**** Study text ****
Data shows rise in COVID deaths in Connecticut nursing homes

Associated Press

Hartford, Conn. — A dozen nursing home residents died from COVID-19 in Connecticut over a recent two week period, which is the largest number since mid-August, new data released Friday showed.

There were 125 positive cases of COVID-19 among residents between Nov. 10 and Nov. 23, with 12 deaths, according to state Department of Health data. Sixty-seven staff also tested positive during the same period. Five of those deaths occurred at Candlewood Valley Health and Rehabilitation Center in New Milford, which reported 36 positive cases among its 105 residents and eight positive cases among its staff.

A message was left seeking comment with the facility's administrator.

Gov. Ned Lamont, left, talks with Jeanne Peters, 95, during a visit to The Reservoir nursing home, after she was given the first COVID-19 vaccination in West Hartford, Conn. A dozen nursing home residents died from COVID-19 in Connecticut over a recent two week period in November 2021, which is the largest number since mid-August.

The last time there were more than a dozen nursing deaths reported during a two-week period was between Aug. 18 and Aug. 31. At that time there were 16 deaths from COVID-19 among nursing home residents, 111 positive cases among residents and 94 cases among staff.

Over the past two weeks, the rolling average number of daily new cases of COVID-19 in Connecticut has grown by 267.4, an increase of 70.8%, according to researchers at Johns Hopkins University.
****
▶ _Exercise prompt_:
Continue the news report above on COVID-19 deaths in Connecticut nursing homes with a few more paragraphs, starting after its last sentence.
**** Information provided ****
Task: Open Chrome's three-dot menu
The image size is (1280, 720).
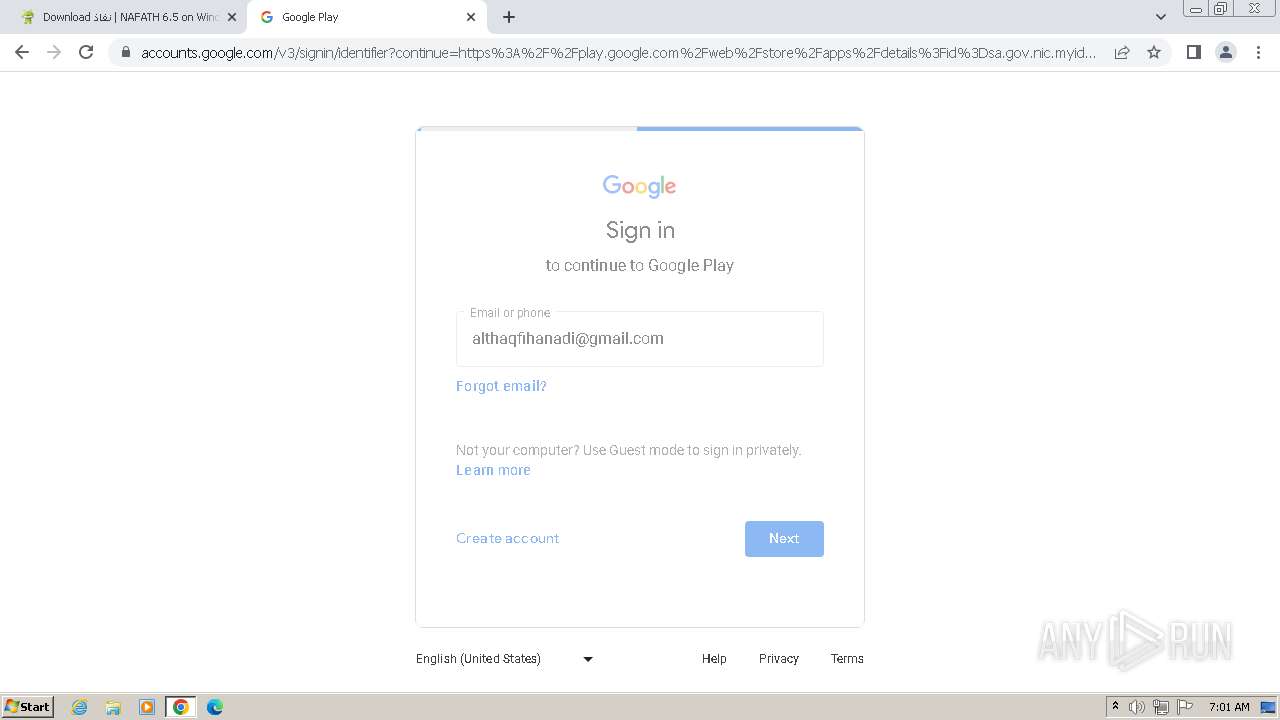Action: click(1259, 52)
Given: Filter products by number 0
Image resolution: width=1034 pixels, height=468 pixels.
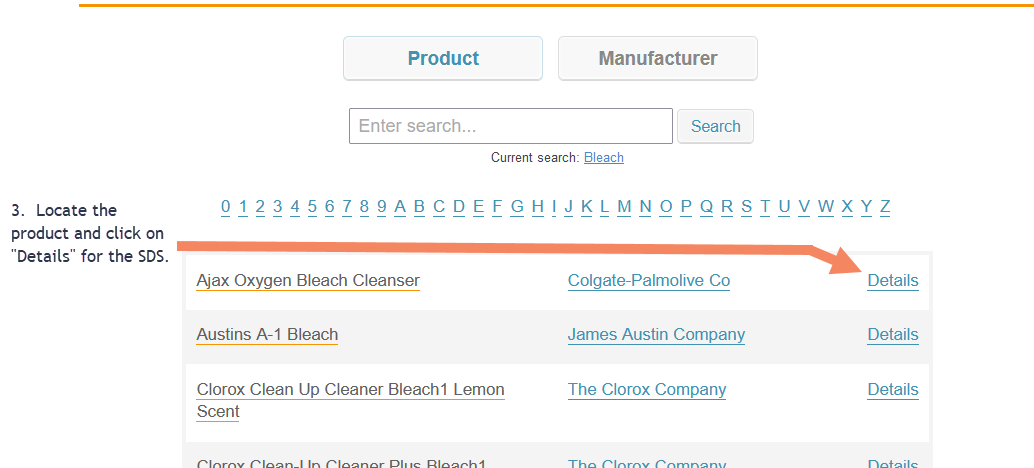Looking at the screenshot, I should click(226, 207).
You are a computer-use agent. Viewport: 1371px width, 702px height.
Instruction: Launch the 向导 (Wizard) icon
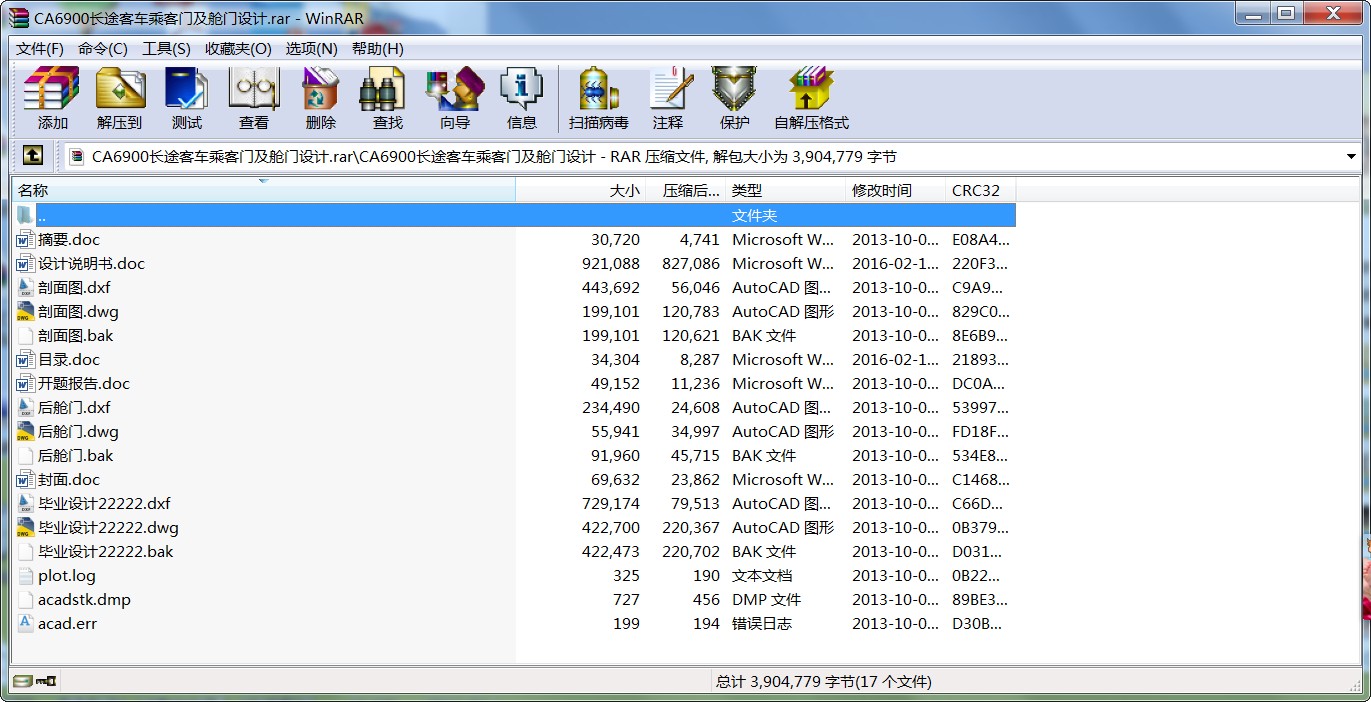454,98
****
**** Information provided ****
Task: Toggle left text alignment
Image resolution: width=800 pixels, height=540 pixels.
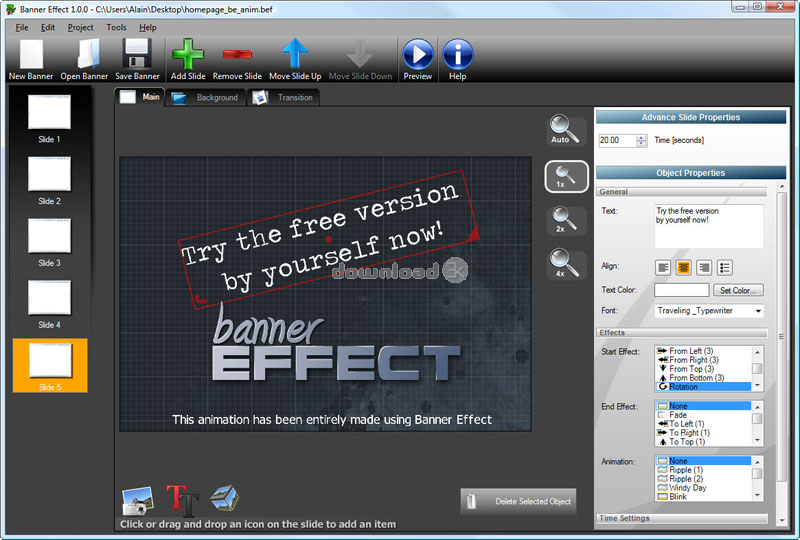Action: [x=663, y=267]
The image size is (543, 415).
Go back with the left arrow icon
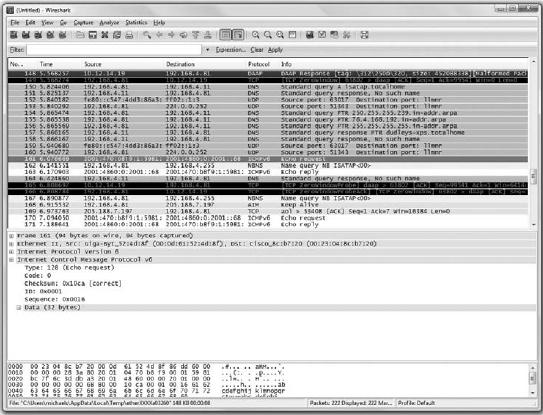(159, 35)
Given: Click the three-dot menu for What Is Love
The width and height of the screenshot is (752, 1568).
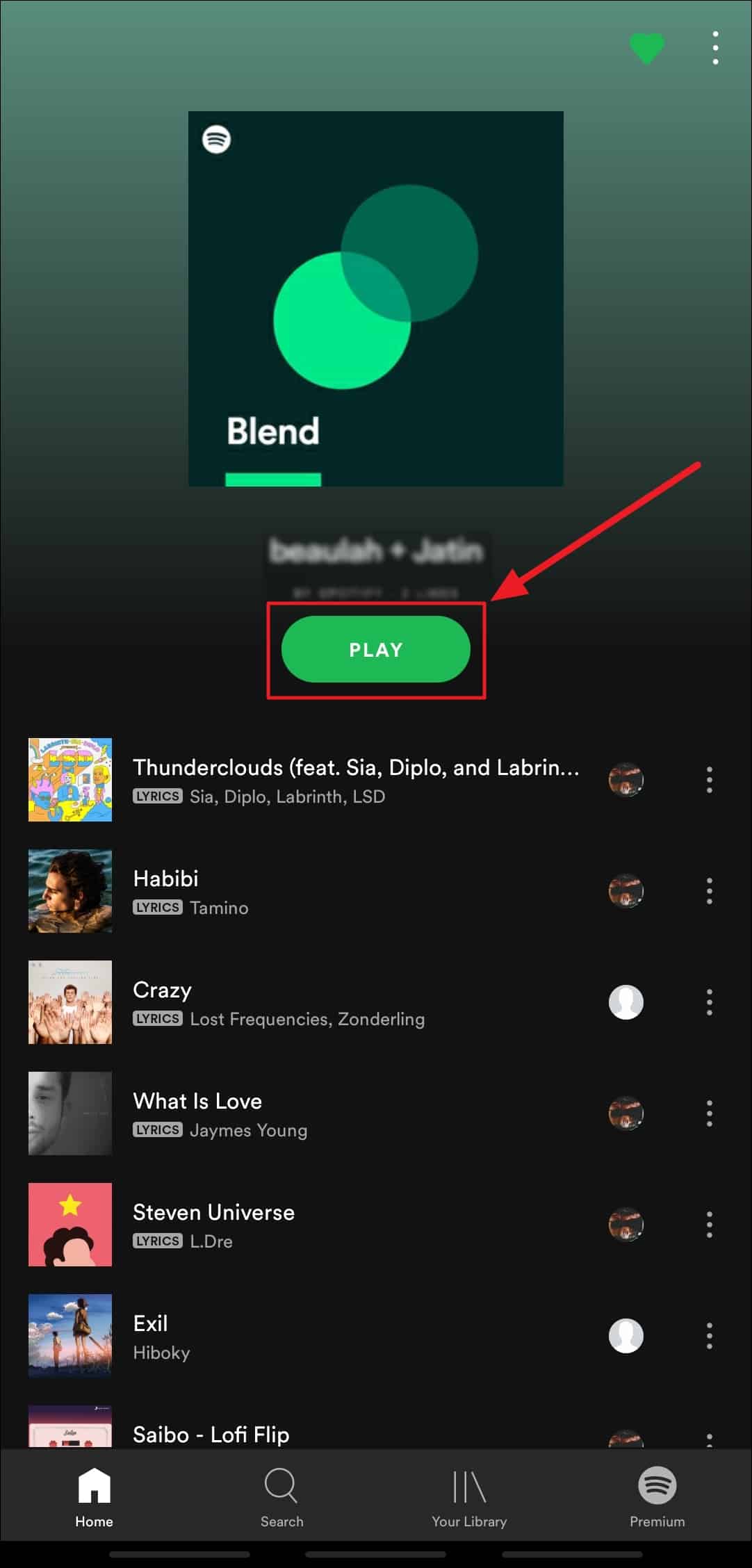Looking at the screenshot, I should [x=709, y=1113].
****
▶ _Answer section_:
The Connecticut Department of Public Health recently announced it had begun issuing civil penalties that totaled more $19 million to 101 long-term care facilities across the state for not complying with Gov. Ned Lamont's executive order mandating staff be vaccinated. The affected facilities include nursing homes, assisted living services agencies, managed residential communities, residential care homes, chronic disease hospitals, and intermediate care facilities for individuals with intellectual disabilities.

Department of Public Health Commissioner Dr. Manisha Juthani called the facilities' failure to report their vaccination compliance with Lamont's order unacceptable.

“With the holidays and colder weather approaching, we expect cases of COVID-19 to rise in the community, which increases the chances that COVID-19 cases will rise in long-term care settings," she said in a statement.

Representatives from the industry, however, have questioned the state's figures, saying more analysis is needed to determine the extent of noncompliance. They predicted there will be high levels of staff vaccination when the final numbers are tallied.